SOURCE PASSAGE:
▶

In [1]:
# Import necessary packages
import pandas as pd

In [2]:
# Load dataset
df = pd.read_csv('job_opportunities.csv', encoding='ISO-8859-1')

## Cleaning

#### Pre-cleaning

In [3]:
df.rename(columns={'Requirment of the company ': 'Requirment of the company'}, inplace=True)

In [4]:
# Drop last row
df.drop(df.loc[df['Company'].isnull()].index, axis='rows', inplace=True)

In [5]:
# Drop duplicated rows
df.drop_duplicates(inplace=True)

#### Salary

In [6]:
# Save null salary in another dataframe
df_salary_isnull = df.loc[df['Salary'].isnull()]

# Delete those null salary from the main dataframe
df.drop(df_salary_isnull.index, inplace=True)

In [7]:
# Create new column that contains stars True or False
df['Salary_has_star'] = df['Salary'].str.contains('\*')

In [8]:
# Take +, *, and K from salary 

df['Salary'] = df['Salary'].apply(lambda x: str.replace(x, '+', ''))
df['Salary'] = df['Salary'].apply(lambda x: str.replace(x, '*', ''))
df['Salary'] = df['Salary'].apply(lambda x: str.replace(x, 'K', ''))
df['Salary'] = df['Salary'].apply(lambda x: str.strip(x))

In [9]:
# Function is_number
def is_number(number):
    try:
        number = float(number)
        return isinstance(number, float)
    except:
        return False

In [10]:
# Function take_currency
import re
def take_currency(salary):
    salary = re.sub(r'[0-9+]', '', salary)
    return str.strip(salary)

In [11]:
# Function remove_currency
def remove_currency(salary):
    salary = re.sub(r'[^0-9]', '', salary)
    return salary

In [12]:
# Create new column that contain the currency
df['Currency'] = df['Salary'].apply(lambda x: 'USD' if is_number(x) else take_currency(x))

In [13]:
# Remove currency from salary
df['Salary'] = df['Salary'].apply(lambda x: remove_currency(x))

◀

RAW DATA:
▶

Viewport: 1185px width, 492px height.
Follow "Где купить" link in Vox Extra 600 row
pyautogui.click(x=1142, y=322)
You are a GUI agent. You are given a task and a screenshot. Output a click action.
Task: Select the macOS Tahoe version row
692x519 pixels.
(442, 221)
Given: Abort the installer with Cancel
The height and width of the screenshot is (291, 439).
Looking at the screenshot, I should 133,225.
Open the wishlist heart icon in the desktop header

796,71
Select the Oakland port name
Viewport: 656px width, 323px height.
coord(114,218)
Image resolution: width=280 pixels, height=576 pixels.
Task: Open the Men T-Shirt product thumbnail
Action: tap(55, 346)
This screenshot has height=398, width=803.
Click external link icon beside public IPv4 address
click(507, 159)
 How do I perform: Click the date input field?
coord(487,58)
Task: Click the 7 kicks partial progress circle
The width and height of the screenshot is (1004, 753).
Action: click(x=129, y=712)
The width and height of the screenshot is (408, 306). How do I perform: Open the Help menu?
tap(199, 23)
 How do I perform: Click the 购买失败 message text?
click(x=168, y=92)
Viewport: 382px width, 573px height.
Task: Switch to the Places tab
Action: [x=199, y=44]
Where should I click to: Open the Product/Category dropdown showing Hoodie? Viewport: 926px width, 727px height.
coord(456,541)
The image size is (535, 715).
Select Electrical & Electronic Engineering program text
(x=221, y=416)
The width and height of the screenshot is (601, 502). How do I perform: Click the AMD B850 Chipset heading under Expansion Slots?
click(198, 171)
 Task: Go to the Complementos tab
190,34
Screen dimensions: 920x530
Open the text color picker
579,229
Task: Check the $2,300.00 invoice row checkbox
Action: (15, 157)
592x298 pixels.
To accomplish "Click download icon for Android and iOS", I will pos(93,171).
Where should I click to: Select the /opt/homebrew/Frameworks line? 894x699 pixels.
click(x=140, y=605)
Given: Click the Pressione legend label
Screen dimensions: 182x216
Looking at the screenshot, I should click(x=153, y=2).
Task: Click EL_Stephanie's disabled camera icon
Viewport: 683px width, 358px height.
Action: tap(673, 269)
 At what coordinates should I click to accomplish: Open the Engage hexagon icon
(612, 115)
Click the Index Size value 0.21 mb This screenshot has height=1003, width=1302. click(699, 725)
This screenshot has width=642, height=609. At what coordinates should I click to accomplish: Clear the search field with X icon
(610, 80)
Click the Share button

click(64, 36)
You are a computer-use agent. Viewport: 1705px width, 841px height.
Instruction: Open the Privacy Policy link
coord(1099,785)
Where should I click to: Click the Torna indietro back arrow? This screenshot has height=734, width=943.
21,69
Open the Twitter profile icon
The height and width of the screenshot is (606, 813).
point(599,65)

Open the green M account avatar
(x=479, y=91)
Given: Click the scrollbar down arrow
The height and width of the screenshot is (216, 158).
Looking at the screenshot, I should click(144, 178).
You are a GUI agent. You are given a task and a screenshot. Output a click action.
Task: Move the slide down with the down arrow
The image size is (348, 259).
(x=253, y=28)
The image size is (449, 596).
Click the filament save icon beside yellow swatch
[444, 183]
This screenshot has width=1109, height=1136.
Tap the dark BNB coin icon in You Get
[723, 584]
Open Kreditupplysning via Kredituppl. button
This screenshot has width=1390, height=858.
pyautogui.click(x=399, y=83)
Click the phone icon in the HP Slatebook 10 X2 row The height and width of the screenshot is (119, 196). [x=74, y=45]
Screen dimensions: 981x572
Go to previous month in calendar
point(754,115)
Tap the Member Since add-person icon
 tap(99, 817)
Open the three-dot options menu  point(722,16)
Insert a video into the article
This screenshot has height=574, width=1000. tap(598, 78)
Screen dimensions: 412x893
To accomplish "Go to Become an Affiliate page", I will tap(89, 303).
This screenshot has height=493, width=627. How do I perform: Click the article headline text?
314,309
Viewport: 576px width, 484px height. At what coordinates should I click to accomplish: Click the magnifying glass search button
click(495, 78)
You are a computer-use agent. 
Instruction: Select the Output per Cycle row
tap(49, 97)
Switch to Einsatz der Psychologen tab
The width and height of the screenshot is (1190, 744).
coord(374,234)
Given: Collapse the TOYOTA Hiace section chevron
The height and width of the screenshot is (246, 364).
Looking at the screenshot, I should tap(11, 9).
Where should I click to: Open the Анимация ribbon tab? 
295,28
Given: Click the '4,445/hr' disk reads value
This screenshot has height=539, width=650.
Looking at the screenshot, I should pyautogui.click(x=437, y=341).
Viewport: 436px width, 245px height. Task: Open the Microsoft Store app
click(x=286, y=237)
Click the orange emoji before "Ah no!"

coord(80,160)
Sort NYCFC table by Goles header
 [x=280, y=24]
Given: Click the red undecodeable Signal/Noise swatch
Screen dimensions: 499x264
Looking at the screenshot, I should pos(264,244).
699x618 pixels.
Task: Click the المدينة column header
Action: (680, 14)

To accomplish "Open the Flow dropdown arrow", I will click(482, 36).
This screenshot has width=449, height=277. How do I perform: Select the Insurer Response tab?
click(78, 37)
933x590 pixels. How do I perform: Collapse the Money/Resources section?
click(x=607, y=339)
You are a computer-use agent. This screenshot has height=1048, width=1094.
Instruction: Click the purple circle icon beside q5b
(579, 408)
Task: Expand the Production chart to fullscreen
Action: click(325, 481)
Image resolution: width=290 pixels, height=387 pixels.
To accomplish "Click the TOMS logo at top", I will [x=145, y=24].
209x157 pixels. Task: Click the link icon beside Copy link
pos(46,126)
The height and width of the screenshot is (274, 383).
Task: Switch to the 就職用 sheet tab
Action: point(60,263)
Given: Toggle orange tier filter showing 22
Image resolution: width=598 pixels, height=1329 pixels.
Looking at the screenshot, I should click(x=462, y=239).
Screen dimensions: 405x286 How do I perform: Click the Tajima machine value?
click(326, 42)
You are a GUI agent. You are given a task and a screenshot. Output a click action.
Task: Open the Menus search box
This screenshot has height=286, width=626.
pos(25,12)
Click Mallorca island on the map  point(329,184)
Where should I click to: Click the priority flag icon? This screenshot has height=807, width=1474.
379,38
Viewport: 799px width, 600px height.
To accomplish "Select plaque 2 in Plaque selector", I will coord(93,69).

◀

REQUIRED WORK:
1 > Answer the following questions about the data-cleaning notebook, one line each.
(a) Which encoding is specified when the CSV file is loaded?
(b) What is the name of the new column that records whether a salary contains a star?
(c) Which currency value is assigned when the salary is a number?
2 > Rewrite the section of the data-cleaning notebook that begins at the words "# Delete those" and ends after "df['Salary'].apply(lambda x: str.strip(x))", changing "stars" to "asterisks".
3 > Extend the data-cleaning notebook, starting after its final line.

YOUR WRITTEN ANSWERS:
1 >
(a) ISO-8859-1
(b) Salary_has_star
(c) USD

2 >
# Delete those null salary from the main dataframe
df.drop(df_salary_isnull.index, inplace=True)

In [7]:
# Create new column that contains asterisks True or False
df['Salary_has_star'] = df['Salary'].str.contains('\*')

In [8]:
# Take +, *, and K from salary 

df['Salary'] = df['Salary'].apply(lambda x: str.replace(x, '+', ''))
df['Salary'] = df['Salary'].apply(lambda x: str.replace(x, '*', ''))
df['Salary'] = df['Salary'].apply(lambda x: str.replace(x, 'K', ''))
df['Salary'] = df['Salary'].apply(lambda x: str.strip(x))

3 >
In [14]:
# Change salary type to float and multiply to 1000
df['Salary'] = df['Salary'].astype(float) * 1000

In [15]:
df.reset_index(drop=True, inplace=True)

In [16]:
# Normalize salary
from currency_converter import CurrencyConverter

converter = CurrencyConverter()

for i in range(len(df)):
    currency = df['Currency'][i]

    if currency != 'USD':
        df['Salary'][i] = converter.convert(df['Salary'][i], currency, "USD")

A value is trying to be set on a copy of a slice from a DataFrame

See the caveats in the documentation: https://pandas.pydata.org/pandas-docs/stable/user_guide/indexing.html#returning-a-view-versus-a-copy
  df['Salary'][i] = converter.convert(df['Salary'][i], currency, "USD")


In [17]:
# Drop the currency column after transforming the salary
df.drop('Currency', axis='columns', inplace=True)

#### Location

In [18]:
# Import Geotext
from geotext import GeoText

# Create country column
df['Country'] = df['Location'].apply(lambda x: GeoText(x).countries[0] if len(GeoText(x).countries) > 0 else None)

#### Requirement and facilities

In [19]:
# Change those to list
df['Requirment of the company'] = df['Requirment of the company'].apply(lambda x: str.split(x, ','))
df['Facilities'] = df['Facilities'].apply(lambda x: str.split(x, ','))

In [20]:
# Create function to delete all empty strings
def delete_empty_in_list(listname):
    while '' in listname:
        listname.remove('')
    return listname

In [21]:
# Remove empty strings on the lists
df['Requirment of the company'] = df['Requirment of the company'].apply(lambda x: delete_empty_in_list(x))
df['Facilities'] = df['Facilities'].apply(lambda x: delete_empty_in_list(x))

In [22]:
# Handle empty facilities
df['Facilities'] = df['Facilities'].apply(lambda x: ['No facilities'] if len(x) == 0 else x)

#### Experience level

In [23]:
# Handle experience level null values
df['Experience level'] = df['Experience level'].apply(lambda x: 'Not specified' if pd.isnull(x) else x)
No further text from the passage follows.